AIM Chat Log | Oh Ricky, You’re So Fine

EtJabberwock: I keep confusing Rick Santorum and Rick Springfield. Which makes me think that Rick Santorum really ought to record a cover of “Jessie’s Girl”.
Ben: Ew! For some reason I think Rick Santorum’s singing voice would resemble the chittering of carnivorous insects.
EtJabberwock: Hahahaha. Probably. Or, like, long blades being dragged against metal, and the sound of choking infants. Punctuated by anal sputterings.
Ben: Right, right. Like, it’s both Eldritch AND obscene-in-a-puerile way.
EtJabberwock: Exactly. And every time the anal sputterings would happen, the choking infants would giggle a little, and then go immediately back to choking.
Ben: Lord. I really bet the man has bundles of tentacles he’s just passing off as legs.
EtJabberwock: Haha, probably. You see these big, bunched-together, slimy trails running along the ground… “Careful, men… these be SANTORUM TRACKS!”
EtJabberwock: Lemme find my favorite picture of him. [above]
Ben: Oh, wow. Those are some teeth, there.
EtJabberwock: He doesn’t have teeth – those are the index fingertip bones of his enemies embedded in his gums in arrays. I’m not talking about political enemies. I mean, like, lich-hunters.
Ben: They’re held there by his dark power. They’ve been gradually falling out ever since he lost his Senate seat. He’s spending his time conserving what’s left of his power and sustaining himself with the blood of infants, in the hopes that he can find a job on K Street before he fades away altogether.
EtJabberwock: o/` Iiiisssxchhhheeaggh wissshhhhhhhwaahhhh *plurt*-heeheeheechgukguk that Iiiiiiiiiiiisscchhhhchch haaaaad *splurk*-heeheeaagchchchak Jessieeeeeeeechchchsssssschch gggghhhchchiiiiiiirrrrrrllll-*sppplllllurp*-heeheeheeghukgukch…
Ben: On THAT note, I am going to sleep.
EtJabberwock: That was “Jessie’s Girl”, by the way.
Ben: Yes, I could tell.

3 thoughts on “AIM Chat Log | Oh Ricky, You’re So Fine”
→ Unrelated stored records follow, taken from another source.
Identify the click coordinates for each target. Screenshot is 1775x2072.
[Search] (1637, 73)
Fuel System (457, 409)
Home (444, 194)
  1. The second installment of the Politicians’ Voices Conversation series is a rousing good effort, maintaining the high standards in arcane imagery and inventive metaphor we have come to expect from the team that brought you Tony Blair’s Is More Refined. Nevertheless the subject is slightly outdated and the ending punctuated by irrelevent byproduct. Let’s hope they can keep up the pace for the third installment.